My Royal Jordanian flight from hell… - One Mile at a Time
Basically a load of drivel.
I'm amused that he would even consider himself a pilot given his almost total lack of qualification. I certainly don't.
PAs do have some level of importance, but equally some airlines aren't all that big on it. One reason is that the pilots aren't native English speakers, and whilst they can handle the standard ATC phrases, conversational PAs may well be very difficult for you to understand.
I just love the rubbish about holding higher, so that they'd be out of the storms. That's not how it works. These storms go up a very long way. We virtually NEVER overfly storms. The reason he didn't experience any bumps when higher is simple...he was in a different place. Sometimes you're forced into closer proximity to storms than you would like. When they are everywhere, and you need to get down, you sometimes need to bite the bullet.
Hail? No...just heavy rain. It's loud enough in a car at 100 kph... at 500 kph it's extremely loud, and nicely removes paint too.

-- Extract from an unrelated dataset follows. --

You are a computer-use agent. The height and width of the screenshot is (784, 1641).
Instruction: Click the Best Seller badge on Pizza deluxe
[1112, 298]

If you are hit by lightning it isn't a thump. That's just a solid hit on some turbulence. Lightning comes with thunder, and from zero feet away, it sounds like someone has just fired a 155 mm howitzer. For what it's worth, I once took multiple hits on one arrival to HK. The aircraft doesn't care.

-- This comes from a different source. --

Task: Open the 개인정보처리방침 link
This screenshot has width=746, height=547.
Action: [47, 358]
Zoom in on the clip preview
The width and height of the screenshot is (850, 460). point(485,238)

Diversions....where to? Guanzhou, Shenzen, Macau are all quite close, and likely to have the same weather. Taipai is further away, as is Manila, and both could be beyond reach. The fuel loading may simply have said TEMPO thunderstorms, in which case they are legal as long as they arrive with 60 minutes holding. They don't have to have both that, and the ability to fly to somewhere a couple of hours away.
Crying cabin crew.....means nothing. Cabin crew may well fly for a living, but they are generally as inexperienced in the world of aviation as the average passenger.